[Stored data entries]
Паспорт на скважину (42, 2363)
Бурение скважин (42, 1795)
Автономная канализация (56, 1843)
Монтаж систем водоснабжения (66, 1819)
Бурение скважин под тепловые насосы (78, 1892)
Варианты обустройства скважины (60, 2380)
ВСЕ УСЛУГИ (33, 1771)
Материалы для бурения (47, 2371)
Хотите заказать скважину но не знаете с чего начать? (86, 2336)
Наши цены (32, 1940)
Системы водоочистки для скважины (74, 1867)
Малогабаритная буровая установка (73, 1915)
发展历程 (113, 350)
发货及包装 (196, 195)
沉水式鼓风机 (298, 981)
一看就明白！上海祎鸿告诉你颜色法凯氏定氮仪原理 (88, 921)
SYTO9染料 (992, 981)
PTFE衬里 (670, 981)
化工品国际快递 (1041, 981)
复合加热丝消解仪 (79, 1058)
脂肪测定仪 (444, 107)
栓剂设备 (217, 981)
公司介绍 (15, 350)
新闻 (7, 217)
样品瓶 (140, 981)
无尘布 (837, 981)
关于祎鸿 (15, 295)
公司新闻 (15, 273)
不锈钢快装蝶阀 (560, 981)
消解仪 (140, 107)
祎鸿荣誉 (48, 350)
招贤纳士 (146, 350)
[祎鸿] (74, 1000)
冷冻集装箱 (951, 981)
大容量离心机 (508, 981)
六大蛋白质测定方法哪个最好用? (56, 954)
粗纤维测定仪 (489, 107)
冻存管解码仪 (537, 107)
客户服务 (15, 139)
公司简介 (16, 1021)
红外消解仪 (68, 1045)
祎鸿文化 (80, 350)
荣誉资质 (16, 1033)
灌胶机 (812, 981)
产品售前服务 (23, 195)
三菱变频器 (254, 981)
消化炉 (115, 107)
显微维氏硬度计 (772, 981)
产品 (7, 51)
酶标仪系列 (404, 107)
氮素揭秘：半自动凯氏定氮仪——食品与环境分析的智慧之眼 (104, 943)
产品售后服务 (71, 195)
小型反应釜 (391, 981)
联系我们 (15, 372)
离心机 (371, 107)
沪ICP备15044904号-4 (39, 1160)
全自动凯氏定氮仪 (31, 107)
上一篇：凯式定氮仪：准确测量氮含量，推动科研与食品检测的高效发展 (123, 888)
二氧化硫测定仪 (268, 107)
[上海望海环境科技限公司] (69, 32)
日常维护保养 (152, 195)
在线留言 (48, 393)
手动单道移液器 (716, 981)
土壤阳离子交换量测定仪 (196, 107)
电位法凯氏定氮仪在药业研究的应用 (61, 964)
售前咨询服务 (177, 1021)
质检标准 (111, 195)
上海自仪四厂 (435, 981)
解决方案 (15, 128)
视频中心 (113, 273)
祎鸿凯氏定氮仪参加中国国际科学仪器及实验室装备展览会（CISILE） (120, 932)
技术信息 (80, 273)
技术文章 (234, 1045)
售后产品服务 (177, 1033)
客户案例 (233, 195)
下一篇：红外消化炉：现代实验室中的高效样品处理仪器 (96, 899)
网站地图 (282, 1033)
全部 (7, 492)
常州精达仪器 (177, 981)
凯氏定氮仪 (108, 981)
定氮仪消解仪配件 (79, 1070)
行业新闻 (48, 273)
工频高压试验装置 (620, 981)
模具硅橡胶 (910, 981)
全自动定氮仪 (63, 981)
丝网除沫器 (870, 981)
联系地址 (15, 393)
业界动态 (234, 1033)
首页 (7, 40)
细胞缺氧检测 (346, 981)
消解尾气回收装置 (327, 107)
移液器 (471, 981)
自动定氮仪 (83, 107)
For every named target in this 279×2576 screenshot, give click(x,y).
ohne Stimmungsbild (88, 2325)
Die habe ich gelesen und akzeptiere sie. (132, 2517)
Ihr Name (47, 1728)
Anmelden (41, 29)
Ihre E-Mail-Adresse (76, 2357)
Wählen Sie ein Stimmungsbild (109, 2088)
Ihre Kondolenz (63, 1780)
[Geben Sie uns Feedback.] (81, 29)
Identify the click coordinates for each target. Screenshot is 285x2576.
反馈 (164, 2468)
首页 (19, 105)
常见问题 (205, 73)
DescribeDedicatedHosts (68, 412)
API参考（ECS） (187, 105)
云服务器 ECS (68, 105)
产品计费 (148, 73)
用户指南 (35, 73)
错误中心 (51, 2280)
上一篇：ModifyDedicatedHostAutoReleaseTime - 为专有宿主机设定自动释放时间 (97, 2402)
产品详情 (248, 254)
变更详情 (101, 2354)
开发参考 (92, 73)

▸ WHAT THE TASK REQUIRES
An exact copy is needed of the closing lines of the entries above, counting from the one that contains "全自动定氮仪 (63, 981)" and including it and the last.

▸ ANSWER BOX
全自动定氮仪 (63, 981)
丝网除沫器 (870, 981)
联系地址 (15, 393)
业界动态 (234, 1033)
首页 (7, 40)
细胞缺氧检测 (346, 981)
消解尾气回收装置 (327, 107)
移液器 (471, 981)
自动定氮仪 (83, 107)
For every named target in this 279×2576 screenshot, give click(x,y).
ohne Stimmungsbild (88, 2325)
Die habe ich gelesen und akzeptiere sie. (132, 2517)
Ihr Name (47, 1728)
Anmelden (41, 29)
Ihre E-Mail-Adresse (76, 2357)
Wählen Sie ein Stimmungsbild (109, 2088)
Ihre Kondolenz (63, 1780)
[Geben Sie uns Feedback.] (81, 29)
Identify the click coordinates for each target. Screenshot is 285x2576.
反馈 (164, 2468)
首页 (19, 105)
常见问题 (205, 73)
DescribeDedicatedHosts (68, 412)
API参考（ECS） (187, 105)
云服务器 ECS (68, 105)
产品计费 (148, 73)
用户指南 (35, 73)
错误中心 (51, 2280)
上一篇：ModifyDedicatedHostAutoReleaseTime - 为专有宿主机设定自动释放时间 (97, 2402)
产品详情 (248, 254)
变更详情 (101, 2354)
开发参考 (92, 73)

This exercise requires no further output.